I’ll be the first to admit I’m overweight, actually obese. However, I fall into the fat-fit category. That’s the opposite of skinny-fat and from what I’ve read is actually healthier than skinny fat in some ways. It’s also frustrating. There’s this great, fit person inside me, literally surrounded by a thick layer of fat. I’m not just saying that either. Here’s the latest proof.
My husband ordered some furnace parts for me to bring home as checked baggage. They were in 2 boxes, one weighed about 45 pounds and the other 25. At the airport, my dad helped get the heavy box from his trunk onto the little bag cart because that was awkward. Then I plopped the smaller box on top and we were on our way. At the bag counter, the clerk saw me deftly unload the bigger box (with a little help from my kids to keep the cart from rolling away) and was rather amazed I didn’t need help (being a short, fat woman). When we arrived in Alaska, I wrestled both boxes from the baggage belt. A guy tried to help me, but the box was too heavy for him to lift.
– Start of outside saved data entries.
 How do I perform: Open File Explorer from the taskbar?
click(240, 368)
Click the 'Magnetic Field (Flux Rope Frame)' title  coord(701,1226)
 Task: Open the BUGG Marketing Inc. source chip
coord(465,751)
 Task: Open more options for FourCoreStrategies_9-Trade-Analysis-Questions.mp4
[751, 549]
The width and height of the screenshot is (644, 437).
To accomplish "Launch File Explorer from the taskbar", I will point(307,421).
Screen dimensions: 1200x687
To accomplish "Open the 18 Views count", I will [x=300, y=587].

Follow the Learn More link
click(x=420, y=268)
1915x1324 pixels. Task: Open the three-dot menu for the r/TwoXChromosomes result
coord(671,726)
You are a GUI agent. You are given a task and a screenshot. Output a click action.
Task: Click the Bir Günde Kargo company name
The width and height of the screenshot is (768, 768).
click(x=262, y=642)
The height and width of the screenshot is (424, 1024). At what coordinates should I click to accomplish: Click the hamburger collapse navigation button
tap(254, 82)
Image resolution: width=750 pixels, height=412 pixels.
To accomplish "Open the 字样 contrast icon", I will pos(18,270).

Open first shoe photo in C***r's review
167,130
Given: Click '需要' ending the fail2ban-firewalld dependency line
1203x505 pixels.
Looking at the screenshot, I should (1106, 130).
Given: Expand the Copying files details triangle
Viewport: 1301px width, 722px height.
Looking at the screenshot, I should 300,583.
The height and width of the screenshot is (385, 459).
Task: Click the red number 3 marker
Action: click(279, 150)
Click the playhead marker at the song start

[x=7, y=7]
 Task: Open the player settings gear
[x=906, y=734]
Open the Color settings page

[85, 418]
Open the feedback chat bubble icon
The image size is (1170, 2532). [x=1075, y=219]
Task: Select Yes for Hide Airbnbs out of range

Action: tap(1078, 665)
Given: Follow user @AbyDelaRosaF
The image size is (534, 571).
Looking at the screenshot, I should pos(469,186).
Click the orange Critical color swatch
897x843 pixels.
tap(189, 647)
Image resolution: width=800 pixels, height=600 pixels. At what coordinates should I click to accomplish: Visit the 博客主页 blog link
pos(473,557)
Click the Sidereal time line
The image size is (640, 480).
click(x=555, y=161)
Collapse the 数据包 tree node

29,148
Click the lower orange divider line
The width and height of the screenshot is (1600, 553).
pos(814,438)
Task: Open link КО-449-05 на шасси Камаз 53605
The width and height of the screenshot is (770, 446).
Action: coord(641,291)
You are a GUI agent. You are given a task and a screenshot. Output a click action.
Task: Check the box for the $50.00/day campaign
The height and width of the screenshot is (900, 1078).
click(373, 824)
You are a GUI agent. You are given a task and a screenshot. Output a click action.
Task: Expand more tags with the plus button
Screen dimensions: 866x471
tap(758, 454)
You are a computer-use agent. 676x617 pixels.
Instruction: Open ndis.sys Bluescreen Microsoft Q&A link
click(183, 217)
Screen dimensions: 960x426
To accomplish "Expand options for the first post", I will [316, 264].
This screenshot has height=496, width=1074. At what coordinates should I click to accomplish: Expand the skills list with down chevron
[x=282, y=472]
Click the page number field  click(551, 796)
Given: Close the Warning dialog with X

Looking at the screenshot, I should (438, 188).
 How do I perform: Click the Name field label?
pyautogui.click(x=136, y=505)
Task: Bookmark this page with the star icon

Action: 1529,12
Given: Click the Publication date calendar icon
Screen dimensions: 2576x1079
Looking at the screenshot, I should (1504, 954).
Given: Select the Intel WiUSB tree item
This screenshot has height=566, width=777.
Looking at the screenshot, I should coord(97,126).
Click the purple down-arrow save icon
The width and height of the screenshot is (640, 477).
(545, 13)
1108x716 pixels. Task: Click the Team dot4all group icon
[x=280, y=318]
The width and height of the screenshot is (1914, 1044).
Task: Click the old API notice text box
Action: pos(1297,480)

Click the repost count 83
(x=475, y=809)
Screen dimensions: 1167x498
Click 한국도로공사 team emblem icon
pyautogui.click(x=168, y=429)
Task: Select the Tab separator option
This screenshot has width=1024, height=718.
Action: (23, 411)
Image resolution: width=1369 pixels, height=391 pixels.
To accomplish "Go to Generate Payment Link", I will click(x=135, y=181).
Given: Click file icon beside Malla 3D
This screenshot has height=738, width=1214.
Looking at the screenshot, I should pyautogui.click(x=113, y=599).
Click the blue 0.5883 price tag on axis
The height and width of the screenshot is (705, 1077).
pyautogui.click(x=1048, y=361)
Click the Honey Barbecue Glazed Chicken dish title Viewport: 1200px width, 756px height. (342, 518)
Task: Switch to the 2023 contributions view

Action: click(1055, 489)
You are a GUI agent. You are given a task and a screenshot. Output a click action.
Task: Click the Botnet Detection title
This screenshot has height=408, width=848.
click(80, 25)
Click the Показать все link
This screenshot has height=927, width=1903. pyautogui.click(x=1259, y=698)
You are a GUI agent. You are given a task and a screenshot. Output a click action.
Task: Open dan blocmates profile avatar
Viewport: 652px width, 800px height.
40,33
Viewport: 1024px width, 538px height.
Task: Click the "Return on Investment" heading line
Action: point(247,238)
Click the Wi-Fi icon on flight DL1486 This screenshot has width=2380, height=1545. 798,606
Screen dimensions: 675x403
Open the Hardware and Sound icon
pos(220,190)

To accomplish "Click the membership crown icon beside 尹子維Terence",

I don’t understand why so many women are afraid of doing strength training. The most common reasons are intimidation and fear. They don’t know where to start and feel intimidated being around the men. When I was a member of a gym, I was often the only woman in the weight room. Ironically, sometimes the men were intimidated by ME. They didn’t know how to react to a woman in “their” territory. However, most guys were helpful and encouraging once they realized I was serious about being there. You just need to ignore the roosters.
Another reason women don’t want to use weights is they are afraid of bulking up. That is a myth. Women don’t have enough testosterone to build huge muscles like guys. The women you see in body building magazines are very dedicated and work very hard at it. A few short sessions each week won’t make you look like that. You will get nicely toned and some definition though. In other words, you will look fit.
Instead, they spend endless hours on the same cardio machines. Yet weight training has longer lasting results than most cardio. With traditonal, steady state cardio, you get a boost to your metabolism while preforming the exercise but it quickly resets to normal once you stop. With weight training, you also get a boost while exercising. However, it builds muscle which raises your metabolism long term. A good fitness program should combine cardio and strength training.
Regular strength training has other benefits as well. Besides strong muscles, it helps build strong bones. That is especially important to women as they get older and are more prone to fractures.
So, my goal is to begin unwrapping my fit body from it’s layer of fat. I just got on the scale and am currently 177 pounds. My goal weight is 125 and my ideal is 105-110. I’m going to use a combination of cardio and strength training with motivation from Oxygen magazine, my friends here and on Team Beachbody. As added motivation, when we were in Japan I saw several cute dresses. My husband told me he would take me back for a shopping trip when I reached my goal.
I don’t know how long it will take. Theoretically, it can be done in 6 months if I lose 2 pounds/week every week. That’s probably not realistic though. As long as the overall trend is down, I’m not in a rush.